> _GIVEN TEXT_
>>>>>

Somehow, American leaders have to learn that their country is not exempt from history, that their actions have consequences.

Afghanistan

In their need to defend the US occupation of Afghanistan, many Americans have cited the severe oppression of women in that desperate land and would have you believe that the United States is the last great hope of those poor ladies. However, in the 1980s the United States played an indispensable role in the overthrow of a secular and relatively progressive Afghan government, one which endeavored to grant women much more freedom than they’ll ever have under the current government, more perhaps than ever again. Here are some excerpts from a 1986 US Army manual on Afghanistan discussing the policies of this government concerning women: “provisions of complete freedom of choice of marriage partner, and fixation of the minimum age at marriage at 16 for women and 18 for men”; “abolished forced marriages”; “bring [women] out of seclusion, and initiate social programs”; “extensive literacy programs, especially for women”; “putting girls and boys in the same classroom”; “concerned with changing gender roles and giving women a more active role in politics.” ((US Department of the Army, Afghanistan, A Country Study (1986), p.121, 128, 130, 223, 232))

The overthrow of this government paved the way for the coming to power of an Islamic fundamentalist regime, followed by the awful Taliban. And why did the United States in its infinite wisdom choose to do such a thing? Mainly because the Afghan government was allied with the Soviet Union and Washington wanted to draw the Russians into a hopeless military quagmire — “We now have the opportunity of giving to the Soviet Union its Vietnam War”, said Zbigniew Brzezinski, President Carter’s National Security Adviser. ((See Brzezinski’s Wikipedia entry))

The women of Afghanistan will never know how the campaign to raise them to the status of full human beings would have turned out, but this, some might argue, is but a small price to pay for a marvelous Cold War victory.

Cuba

Why does the mainstream media routinely refer to Cuba as a dictatorship? Why is it not uncommon even for people on the left to do the same? I think that many of the latter do so in the belief that to say otherwise runs the risk of not being taken seriously, largely a vestige of the Cold War when Communists all over the world were ridiculed for following Moscow’s party line. But what does Cuba do or lack that makes it a dictatorship? No “free press”? Apart from the question of how free Western media is, if that’s to be the standard, what would happen if Cuba announced that from now on anyone in the country could own any kind of media? How long would it be before CIA money — secret and unlimited CIA money financing all kinds of fronts in Cuba — would own or control most of the media worth owning or controlling?

<<<<<

> _EXERCISE BRIEF_
In the Afghanistan and Cuba text, what minimum marriage age for women does the quoted 1986 US Army manual give? Rely only on the Afghanistan and Cuba text, not on the listing.

> _ROWS_
>>>>>

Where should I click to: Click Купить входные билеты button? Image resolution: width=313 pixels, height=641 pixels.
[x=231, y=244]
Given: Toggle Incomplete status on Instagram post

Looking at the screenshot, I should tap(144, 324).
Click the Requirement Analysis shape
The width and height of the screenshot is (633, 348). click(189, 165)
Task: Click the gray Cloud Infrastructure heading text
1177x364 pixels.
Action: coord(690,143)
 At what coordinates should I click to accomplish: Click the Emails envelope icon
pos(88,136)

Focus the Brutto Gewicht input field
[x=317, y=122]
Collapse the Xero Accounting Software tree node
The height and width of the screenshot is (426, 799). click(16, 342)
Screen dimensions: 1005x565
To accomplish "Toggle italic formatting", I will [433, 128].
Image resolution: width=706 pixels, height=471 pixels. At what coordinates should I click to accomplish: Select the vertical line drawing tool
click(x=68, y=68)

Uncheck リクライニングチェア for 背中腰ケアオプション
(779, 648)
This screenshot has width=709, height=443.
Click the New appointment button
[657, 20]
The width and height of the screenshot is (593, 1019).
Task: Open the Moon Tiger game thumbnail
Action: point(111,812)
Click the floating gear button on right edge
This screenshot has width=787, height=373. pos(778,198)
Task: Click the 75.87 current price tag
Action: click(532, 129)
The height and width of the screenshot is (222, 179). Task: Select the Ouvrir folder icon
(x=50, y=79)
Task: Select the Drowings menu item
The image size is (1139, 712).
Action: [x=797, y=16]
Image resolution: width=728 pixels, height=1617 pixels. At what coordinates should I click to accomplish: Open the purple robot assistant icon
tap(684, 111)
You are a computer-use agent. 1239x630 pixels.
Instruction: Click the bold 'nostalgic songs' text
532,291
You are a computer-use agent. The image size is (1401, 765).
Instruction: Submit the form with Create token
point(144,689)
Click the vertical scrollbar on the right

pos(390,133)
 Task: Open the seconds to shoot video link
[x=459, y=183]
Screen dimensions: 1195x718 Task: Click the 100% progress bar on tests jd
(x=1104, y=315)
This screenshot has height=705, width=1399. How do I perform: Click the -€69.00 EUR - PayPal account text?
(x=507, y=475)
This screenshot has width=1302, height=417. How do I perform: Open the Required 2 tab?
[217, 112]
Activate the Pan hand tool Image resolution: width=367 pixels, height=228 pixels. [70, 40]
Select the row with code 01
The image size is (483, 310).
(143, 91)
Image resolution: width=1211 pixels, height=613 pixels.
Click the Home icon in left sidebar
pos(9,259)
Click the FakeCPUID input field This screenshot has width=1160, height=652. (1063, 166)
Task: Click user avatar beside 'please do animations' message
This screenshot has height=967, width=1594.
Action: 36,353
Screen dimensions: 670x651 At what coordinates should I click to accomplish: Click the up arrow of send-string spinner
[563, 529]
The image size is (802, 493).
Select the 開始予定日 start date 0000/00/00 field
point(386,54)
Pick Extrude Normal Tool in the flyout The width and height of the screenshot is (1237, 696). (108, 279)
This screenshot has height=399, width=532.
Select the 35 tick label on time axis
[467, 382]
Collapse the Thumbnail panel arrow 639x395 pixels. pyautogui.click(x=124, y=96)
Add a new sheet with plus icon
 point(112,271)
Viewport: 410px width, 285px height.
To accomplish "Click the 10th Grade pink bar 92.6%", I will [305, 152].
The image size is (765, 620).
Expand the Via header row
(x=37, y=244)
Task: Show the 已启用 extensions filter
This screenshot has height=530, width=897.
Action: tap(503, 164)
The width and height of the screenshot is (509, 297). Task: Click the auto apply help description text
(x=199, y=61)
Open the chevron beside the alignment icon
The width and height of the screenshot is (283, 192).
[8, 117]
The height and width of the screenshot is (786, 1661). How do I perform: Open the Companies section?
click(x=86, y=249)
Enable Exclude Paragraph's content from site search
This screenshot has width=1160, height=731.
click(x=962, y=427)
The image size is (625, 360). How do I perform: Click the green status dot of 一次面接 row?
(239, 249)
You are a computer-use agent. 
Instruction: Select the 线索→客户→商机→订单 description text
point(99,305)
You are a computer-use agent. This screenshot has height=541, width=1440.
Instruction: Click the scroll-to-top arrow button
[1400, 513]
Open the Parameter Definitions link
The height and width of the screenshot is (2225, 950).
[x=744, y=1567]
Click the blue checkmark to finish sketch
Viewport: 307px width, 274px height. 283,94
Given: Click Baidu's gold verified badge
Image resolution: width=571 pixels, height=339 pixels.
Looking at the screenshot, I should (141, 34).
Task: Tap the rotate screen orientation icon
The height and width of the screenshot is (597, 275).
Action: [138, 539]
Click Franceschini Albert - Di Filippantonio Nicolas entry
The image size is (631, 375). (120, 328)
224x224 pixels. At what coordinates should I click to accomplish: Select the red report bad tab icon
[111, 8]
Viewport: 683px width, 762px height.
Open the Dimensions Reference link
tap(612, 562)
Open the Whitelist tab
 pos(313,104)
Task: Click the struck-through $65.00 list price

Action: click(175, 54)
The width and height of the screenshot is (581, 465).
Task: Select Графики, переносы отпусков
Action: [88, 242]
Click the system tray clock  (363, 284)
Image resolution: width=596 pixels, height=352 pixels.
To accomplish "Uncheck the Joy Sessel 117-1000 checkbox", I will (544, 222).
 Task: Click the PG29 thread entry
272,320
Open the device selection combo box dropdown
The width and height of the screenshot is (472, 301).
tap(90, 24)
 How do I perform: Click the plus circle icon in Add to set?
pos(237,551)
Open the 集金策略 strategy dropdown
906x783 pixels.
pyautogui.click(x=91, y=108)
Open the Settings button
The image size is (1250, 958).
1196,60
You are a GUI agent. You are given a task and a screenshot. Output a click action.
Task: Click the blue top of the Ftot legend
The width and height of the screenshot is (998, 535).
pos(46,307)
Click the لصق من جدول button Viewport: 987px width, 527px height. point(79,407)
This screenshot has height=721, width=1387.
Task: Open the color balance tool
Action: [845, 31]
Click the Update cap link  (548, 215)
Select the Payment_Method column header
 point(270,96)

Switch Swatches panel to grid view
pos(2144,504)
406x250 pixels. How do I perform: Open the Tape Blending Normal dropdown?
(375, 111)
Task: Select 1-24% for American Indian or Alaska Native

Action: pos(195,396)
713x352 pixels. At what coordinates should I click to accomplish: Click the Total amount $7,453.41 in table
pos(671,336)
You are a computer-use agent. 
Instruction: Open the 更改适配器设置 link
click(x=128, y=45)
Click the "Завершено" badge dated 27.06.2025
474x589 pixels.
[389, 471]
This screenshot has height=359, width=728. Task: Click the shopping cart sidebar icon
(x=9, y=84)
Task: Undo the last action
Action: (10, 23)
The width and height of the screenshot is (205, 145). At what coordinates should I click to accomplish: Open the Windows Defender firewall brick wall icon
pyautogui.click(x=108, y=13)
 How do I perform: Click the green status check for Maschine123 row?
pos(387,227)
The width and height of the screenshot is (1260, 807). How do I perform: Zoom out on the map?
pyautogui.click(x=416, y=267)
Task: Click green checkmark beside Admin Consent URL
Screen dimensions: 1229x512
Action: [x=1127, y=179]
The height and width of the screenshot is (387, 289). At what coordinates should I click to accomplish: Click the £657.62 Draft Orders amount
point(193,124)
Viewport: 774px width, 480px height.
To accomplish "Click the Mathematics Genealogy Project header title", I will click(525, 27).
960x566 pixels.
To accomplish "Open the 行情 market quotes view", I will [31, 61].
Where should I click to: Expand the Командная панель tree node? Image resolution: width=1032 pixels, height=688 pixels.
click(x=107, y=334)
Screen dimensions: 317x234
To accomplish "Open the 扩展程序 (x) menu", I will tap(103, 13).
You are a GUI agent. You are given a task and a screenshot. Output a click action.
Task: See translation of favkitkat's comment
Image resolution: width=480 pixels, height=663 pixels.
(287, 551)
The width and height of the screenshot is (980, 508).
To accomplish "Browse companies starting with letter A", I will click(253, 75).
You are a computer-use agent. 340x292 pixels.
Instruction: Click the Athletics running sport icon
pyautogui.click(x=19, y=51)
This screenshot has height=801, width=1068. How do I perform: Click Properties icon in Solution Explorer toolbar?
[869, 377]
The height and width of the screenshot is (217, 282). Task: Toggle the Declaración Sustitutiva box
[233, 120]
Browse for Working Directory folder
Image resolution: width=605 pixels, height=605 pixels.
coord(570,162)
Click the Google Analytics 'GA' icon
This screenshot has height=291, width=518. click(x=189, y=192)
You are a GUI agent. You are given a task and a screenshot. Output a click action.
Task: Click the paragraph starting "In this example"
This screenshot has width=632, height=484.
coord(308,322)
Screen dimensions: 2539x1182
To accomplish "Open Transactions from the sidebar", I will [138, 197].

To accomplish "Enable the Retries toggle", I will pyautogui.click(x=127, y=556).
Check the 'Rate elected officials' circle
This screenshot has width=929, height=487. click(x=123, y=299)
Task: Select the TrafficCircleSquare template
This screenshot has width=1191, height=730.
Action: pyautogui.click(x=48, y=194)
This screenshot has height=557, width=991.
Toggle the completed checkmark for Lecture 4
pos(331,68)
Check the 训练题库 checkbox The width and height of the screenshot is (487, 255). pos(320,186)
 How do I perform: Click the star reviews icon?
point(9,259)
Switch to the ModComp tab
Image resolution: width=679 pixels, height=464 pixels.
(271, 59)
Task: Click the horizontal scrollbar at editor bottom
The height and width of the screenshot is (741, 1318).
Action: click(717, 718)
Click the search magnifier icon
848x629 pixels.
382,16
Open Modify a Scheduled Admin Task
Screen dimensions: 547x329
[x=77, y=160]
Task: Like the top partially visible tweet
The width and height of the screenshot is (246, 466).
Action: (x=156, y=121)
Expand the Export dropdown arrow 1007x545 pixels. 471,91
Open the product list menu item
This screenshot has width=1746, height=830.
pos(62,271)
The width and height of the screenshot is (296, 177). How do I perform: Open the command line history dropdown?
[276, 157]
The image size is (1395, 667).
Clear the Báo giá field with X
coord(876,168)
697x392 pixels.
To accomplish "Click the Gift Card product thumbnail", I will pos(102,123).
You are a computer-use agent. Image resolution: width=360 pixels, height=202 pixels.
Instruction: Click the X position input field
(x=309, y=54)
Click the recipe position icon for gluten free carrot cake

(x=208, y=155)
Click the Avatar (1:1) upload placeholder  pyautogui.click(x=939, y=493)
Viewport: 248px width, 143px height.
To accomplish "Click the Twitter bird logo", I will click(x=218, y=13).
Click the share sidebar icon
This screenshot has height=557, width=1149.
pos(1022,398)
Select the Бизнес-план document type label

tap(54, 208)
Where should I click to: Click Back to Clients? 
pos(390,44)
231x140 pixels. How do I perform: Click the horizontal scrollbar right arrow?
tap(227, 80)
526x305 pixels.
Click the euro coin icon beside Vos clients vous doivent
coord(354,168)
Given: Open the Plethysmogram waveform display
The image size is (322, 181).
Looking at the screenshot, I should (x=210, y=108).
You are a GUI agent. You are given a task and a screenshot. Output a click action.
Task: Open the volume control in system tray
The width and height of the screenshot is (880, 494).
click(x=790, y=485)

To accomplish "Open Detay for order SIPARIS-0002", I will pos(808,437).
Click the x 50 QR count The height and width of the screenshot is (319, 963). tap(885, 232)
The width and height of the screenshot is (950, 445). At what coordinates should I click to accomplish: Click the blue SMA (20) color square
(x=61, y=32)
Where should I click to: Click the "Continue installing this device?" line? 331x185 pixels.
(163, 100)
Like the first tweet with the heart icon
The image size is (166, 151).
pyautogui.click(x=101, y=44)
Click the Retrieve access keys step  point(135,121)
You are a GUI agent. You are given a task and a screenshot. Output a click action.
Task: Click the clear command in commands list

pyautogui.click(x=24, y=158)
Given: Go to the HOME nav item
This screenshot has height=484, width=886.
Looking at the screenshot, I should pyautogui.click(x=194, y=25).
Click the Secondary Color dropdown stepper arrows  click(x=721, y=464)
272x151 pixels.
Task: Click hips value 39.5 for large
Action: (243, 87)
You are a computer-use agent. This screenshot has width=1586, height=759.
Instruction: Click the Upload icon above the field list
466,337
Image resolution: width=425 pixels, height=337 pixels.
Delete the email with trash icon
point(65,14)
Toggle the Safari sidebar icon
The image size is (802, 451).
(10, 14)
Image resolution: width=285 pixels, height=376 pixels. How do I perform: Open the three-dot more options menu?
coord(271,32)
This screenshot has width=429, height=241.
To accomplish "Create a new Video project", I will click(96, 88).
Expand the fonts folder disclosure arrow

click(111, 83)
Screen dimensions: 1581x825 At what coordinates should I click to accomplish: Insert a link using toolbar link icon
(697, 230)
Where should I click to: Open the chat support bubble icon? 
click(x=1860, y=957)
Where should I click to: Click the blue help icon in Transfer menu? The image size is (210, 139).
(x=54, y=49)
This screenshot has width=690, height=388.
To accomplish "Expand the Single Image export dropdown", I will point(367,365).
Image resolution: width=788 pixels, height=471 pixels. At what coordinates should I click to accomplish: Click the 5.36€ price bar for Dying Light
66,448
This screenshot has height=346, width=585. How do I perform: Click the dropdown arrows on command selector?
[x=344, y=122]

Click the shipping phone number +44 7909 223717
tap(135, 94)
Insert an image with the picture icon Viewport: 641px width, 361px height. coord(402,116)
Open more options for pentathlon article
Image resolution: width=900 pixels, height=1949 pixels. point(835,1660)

<<<<<

> _SOLUTION FOR THIS EXERCISE_
16